28. 虫よけ
中々更新できずすみません。
今日はもう一話投稿しますので
お待ち下さいませ。
昨日の放課後に公開された園遊会の情報で、今日は朝から学院中がざわついていますわ。
結局、私は昨日午後から登校したのにも関わらず、教室の席に座ることなくずーっと生徒会室おりました。念のため失踪? 行方不明? になったアリアーヌ様の事を、殿下達にお伝えしようと出向いただけのつもりでしたけど、気が付けば生徒会のお手伝いをすることになりました。
園遊会のアドバイザー、と言ったところの役割みたいですわ。まあ、確かに現生徒会役員は、エレンツィード殿下を筆頭に、側近の男子生徒ばかりで構成されていますものね。学院は男女共学ですから、女性の意見も当然組み入れなければ猛反発を喰らうでしょう。ましてそれが、学生とは言えミニ社交会の様な位置付けのイベントですもの。女生徒の期待は大きいですわ。
「という事で、2ヵ月後の園遊会は、妖精達の集う仮面園遊会と題して行われる。ついては、生徒会役員に加え、カテシーナ・ハントルーク嬢とヴィヴィエット・レベンデール嬢にもアドバイザーとして参加してもらう事とした」
今、私は全校生徒の前で、生徒会役員たちと共に壇上にいるのです。ええ、全校生徒集会です。
私の横には、ポスターの作者であるカテシーナ様も並んでおりますが、なぜこのようになったかと言うと、情報を最小限に絞ったポスターなので、改めて詳細を伝えなければなりませんのよね。

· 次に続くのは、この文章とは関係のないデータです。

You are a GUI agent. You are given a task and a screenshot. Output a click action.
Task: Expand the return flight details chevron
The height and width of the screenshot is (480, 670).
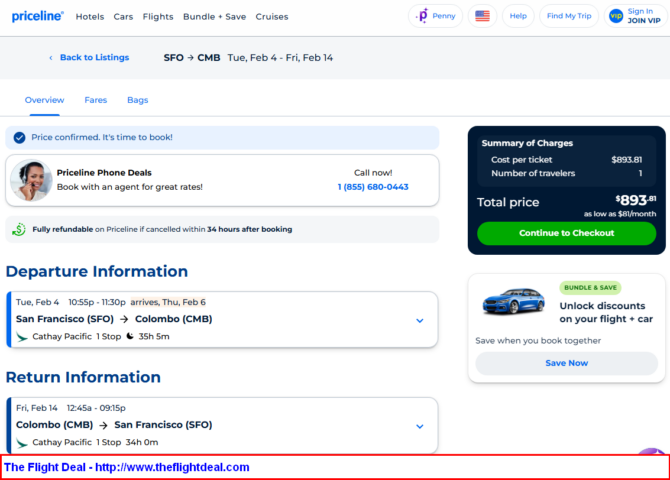420,426
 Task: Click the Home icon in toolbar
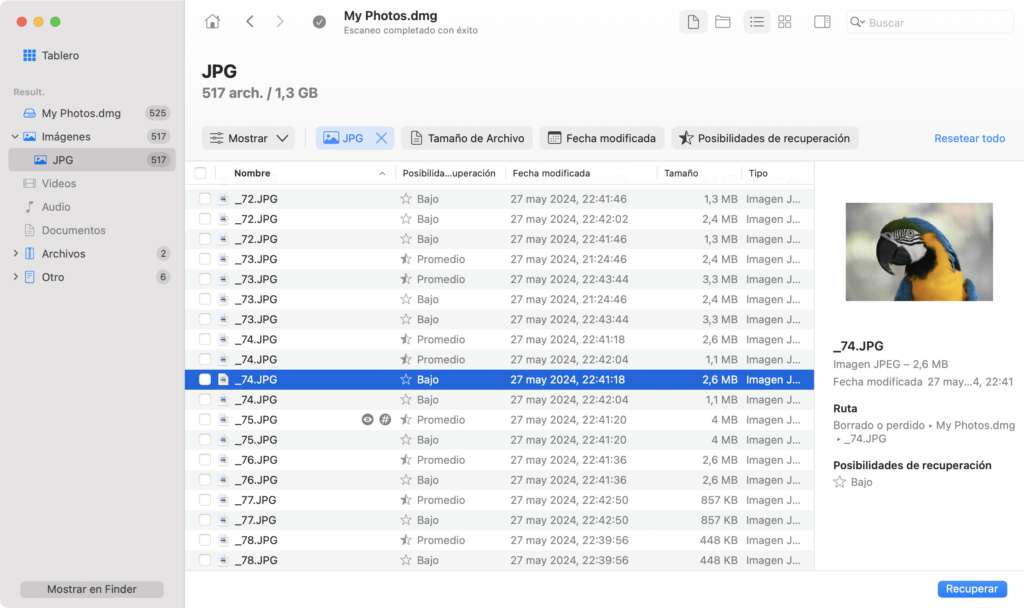[212, 22]
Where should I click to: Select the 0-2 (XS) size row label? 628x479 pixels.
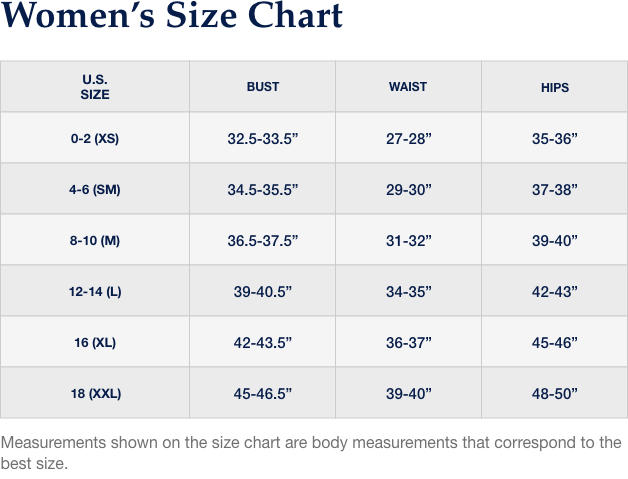[x=95, y=139]
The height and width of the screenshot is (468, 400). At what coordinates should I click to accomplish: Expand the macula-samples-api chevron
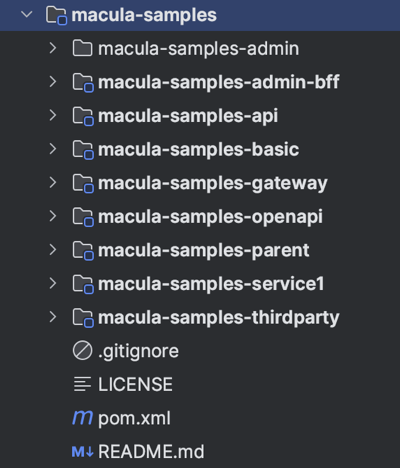[x=53, y=115]
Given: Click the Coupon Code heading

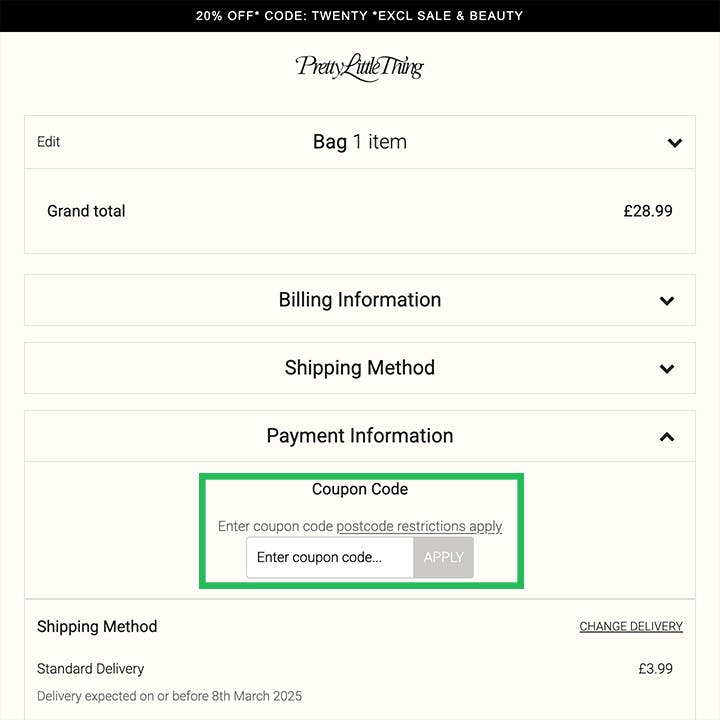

但し、まだ詳細は全部決まった訳ではありませんし、何よりもいなくなったジョイル様の穴を速やかに埋める必要がありました。それに、女性アドバイザーを入れる事も周知しておく必要がありますでしょ? だって、ある人から見れば、婚約者のいないエレン殿下や、ハインツ様とか、マーリン様とかの国内優良物件に近づける一大チャンスですもの。要らん女子達の嫉妬や、いざこざ、足の引っ張り合いに巻き込まれたくは無かったのですけど……。
まあ、まんまとその役に据わらせられました。
でも? 公爵家令嬢で学院での成績もベスト3に入る私ですから、早々文句も言われないでしょうけど? それにこのルックスもあるのですから、最強でしょ?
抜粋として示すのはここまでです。